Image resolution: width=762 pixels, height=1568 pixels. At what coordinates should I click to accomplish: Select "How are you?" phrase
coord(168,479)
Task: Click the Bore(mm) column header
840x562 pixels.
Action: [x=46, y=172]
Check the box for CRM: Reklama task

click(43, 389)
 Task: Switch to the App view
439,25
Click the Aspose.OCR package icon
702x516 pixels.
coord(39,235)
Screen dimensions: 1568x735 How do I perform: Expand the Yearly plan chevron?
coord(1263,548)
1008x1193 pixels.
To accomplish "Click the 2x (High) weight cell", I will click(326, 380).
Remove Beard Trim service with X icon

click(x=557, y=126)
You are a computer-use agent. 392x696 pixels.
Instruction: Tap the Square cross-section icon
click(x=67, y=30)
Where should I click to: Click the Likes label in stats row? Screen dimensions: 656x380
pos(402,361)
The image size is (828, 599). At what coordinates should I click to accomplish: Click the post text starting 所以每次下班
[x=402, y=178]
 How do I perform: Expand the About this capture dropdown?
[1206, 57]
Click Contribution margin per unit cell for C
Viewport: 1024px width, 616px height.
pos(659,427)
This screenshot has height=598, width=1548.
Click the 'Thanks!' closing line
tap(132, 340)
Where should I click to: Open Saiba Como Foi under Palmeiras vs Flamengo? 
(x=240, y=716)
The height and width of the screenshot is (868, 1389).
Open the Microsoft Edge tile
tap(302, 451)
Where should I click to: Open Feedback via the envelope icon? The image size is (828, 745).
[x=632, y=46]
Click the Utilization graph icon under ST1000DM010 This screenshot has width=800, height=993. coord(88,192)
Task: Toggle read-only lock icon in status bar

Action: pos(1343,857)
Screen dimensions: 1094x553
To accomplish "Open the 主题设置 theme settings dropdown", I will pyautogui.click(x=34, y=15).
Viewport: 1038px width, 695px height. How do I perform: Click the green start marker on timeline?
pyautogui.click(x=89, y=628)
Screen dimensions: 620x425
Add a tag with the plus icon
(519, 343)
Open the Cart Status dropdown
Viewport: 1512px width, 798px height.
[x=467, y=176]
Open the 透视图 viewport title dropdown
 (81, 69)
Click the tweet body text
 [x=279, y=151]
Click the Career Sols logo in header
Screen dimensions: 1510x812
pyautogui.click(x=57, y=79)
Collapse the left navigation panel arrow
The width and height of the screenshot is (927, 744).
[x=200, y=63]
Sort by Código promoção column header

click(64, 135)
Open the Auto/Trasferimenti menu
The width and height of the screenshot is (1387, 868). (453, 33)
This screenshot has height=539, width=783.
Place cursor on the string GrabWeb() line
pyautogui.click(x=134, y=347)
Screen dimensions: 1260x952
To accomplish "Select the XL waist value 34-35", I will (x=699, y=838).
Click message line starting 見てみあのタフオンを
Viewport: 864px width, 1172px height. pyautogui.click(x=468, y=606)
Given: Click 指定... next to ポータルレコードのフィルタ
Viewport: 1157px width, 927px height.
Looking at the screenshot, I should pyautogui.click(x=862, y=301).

▸ EXERCISE DESCRIPTION: Retype every one of the lines above without changing any character, keeping their original order.

▸ SOLUTION:
Image resolution: width=762 pixels, height=1568 pixels. At what coordinates should I click to accomplish: Select "How are you?" phrase
coord(168,479)
Task: Click the Bore(mm) column header
840x562 pixels.
Action: [x=46, y=172]
Check the box for CRM: Reklama task

click(43, 389)
 Task: Switch to the App view
439,25
Click the Aspose.OCR package icon
702x516 pixels.
coord(39,235)
Screen dimensions: 1568x735 How do I perform: Expand the Yearly plan chevron?
coord(1263,548)
1008x1193 pixels.
To accomplish "Click the 2x (High) weight cell", I will click(326, 380).
Remove Beard Trim service with X icon

click(x=557, y=126)
You are a computer-use agent. 392x696 pixels.
Instruction: Tap the Square cross-section icon
click(x=67, y=30)
Where should I click to: Click the Likes label in stats row? Screen dimensions: 656x380
pos(402,361)
The image size is (828, 599). At what coordinates should I click to accomplish: Click the post text starting 所以每次下班
[x=402, y=178]
 How do I perform: Expand the About this capture dropdown?
[1206, 57]
Click Contribution margin per unit cell for C
Viewport: 1024px width, 616px height.
pos(659,427)
This screenshot has height=598, width=1548.
Click the 'Thanks!' closing line
tap(132, 340)
Where should I click to: Open Saiba Como Foi under Palmeiras vs Flamengo? 
(x=240, y=716)
The height and width of the screenshot is (868, 1389).
Open the Microsoft Edge tile
tap(302, 451)
Where should I click to: Open Feedback via the envelope icon? The image size is (828, 745).
[x=632, y=46]
Click the Utilization graph icon under ST1000DM010 This screenshot has width=800, height=993. coord(88,192)
Task: Toggle read-only lock icon in status bar

Action: pos(1343,857)
Screen dimensions: 1094x553
To accomplish "Open the 主题设置 theme settings dropdown", I will pyautogui.click(x=34, y=15).
Viewport: 1038px width, 695px height. How do I perform: Click the green start marker on timeline?
pyautogui.click(x=89, y=628)
Screen dimensions: 620x425
Add a tag with the plus icon
(519, 343)
Open the Cart Status dropdown
Viewport: 1512px width, 798px height.
[x=467, y=176]
Open the 透视图 viewport title dropdown
 (81, 69)
Click the tweet body text
 [x=279, y=151]
Click the Career Sols logo in header
Screen dimensions: 1510x812
pyautogui.click(x=57, y=79)
Collapse the left navigation panel arrow
The width and height of the screenshot is (927, 744).
[x=200, y=63]
Sort by Código promoção column header

click(64, 135)
Open the Auto/Trasferimenti menu
The width and height of the screenshot is (1387, 868). (453, 33)
This screenshot has height=539, width=783.
Place cursor on the string GrabWeb() line
pyautogui.click(x=134, y=347)
Screen dimensions: 1260x952
To accomplish "Select the XL waist value 34-35", I will (x=699, y=838).
Click message line starting 見てみあのタフオンを
Viewport: 864px width, 1172px height. pyautogui.click(x=468, y=606)
Given: Click 指定... next to ポータルレコードのフィルタ
Viewport: 1157px width, 927px height.
Looking at the screenshot, I should pyautogui.click(x=862, y=301).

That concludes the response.